To achieve a maximum stimulatory effect on protein synthesis, minimum current levels of approx. 50 μA are required. The stimulating effect is maintained up to a value of about 1000 μA. At higher currents, however, electrolysis effects can impair metabolism. The voltages at the interfaces of platinum and stainless steel electrodes never exceed 1.5 V.

The application of a certain current means that only a small part is responsible for metabolic effects. This is particularly evident when the skin is connected to only one end of an electrode, while the other end floats freely in the buffer. In this system, the skin is not affected by the electrical currents, which obviously only flow through the buffer from one electrode to the other. Possible electrolytic effects are negligible at the low currents.

Electrostimulation appears to primarily and independently increase protein synthesis activity, although subsequent stimulation of amino acid transport leads to an additional increase in amino acid incorporation into proteins.
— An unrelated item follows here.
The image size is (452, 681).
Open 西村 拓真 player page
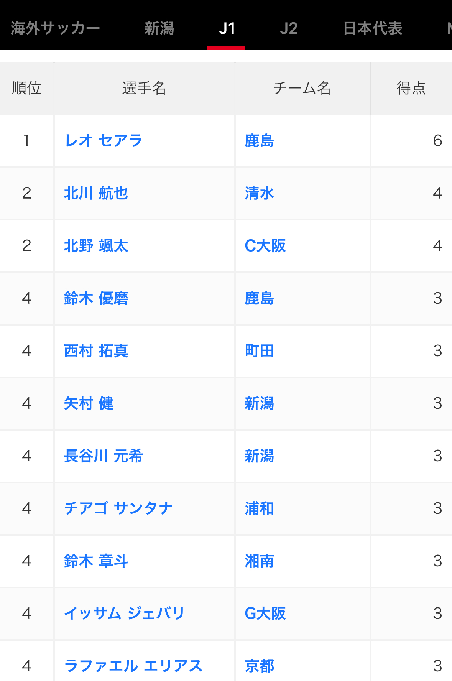[96, 351]
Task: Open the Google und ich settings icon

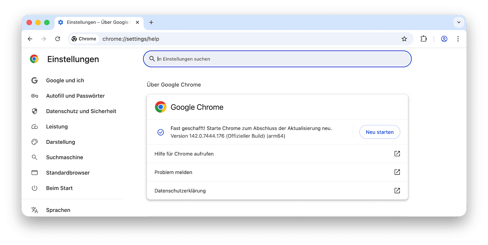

The increased availability of free amino acids due to electrical stimulation provides an additional impetus to protein metabolism.

DNA synthesis is not affected by electrical stimulation, suggesting that the stimulatory and inhibitory effects on protein synthesis activity occur independently of the effects on transcription processes. Metabolic stimulation continues as long as the tissue remains viable.

One possible mechanism for the stimulatory effect of electric current on protein synthesis and amino acid transport is the increased formation of ATP caused by increased proton migration in response to electrical stimulation. During electrical stimulation, electrons on the cathodic side react with water molecules to form hydroxyl ions, while protons are formed on the anodic side. This creates a proton gradient between the anodic and cathodic interfaces and a potential gradient across the tissue and the medium. Therefore, the protons should migrate from the anode to the cathode under the influence of the electric field and the concentration difference. When the migrating protons reach the mitochondrial membrane-bound H+-ATPase, ATP is formed.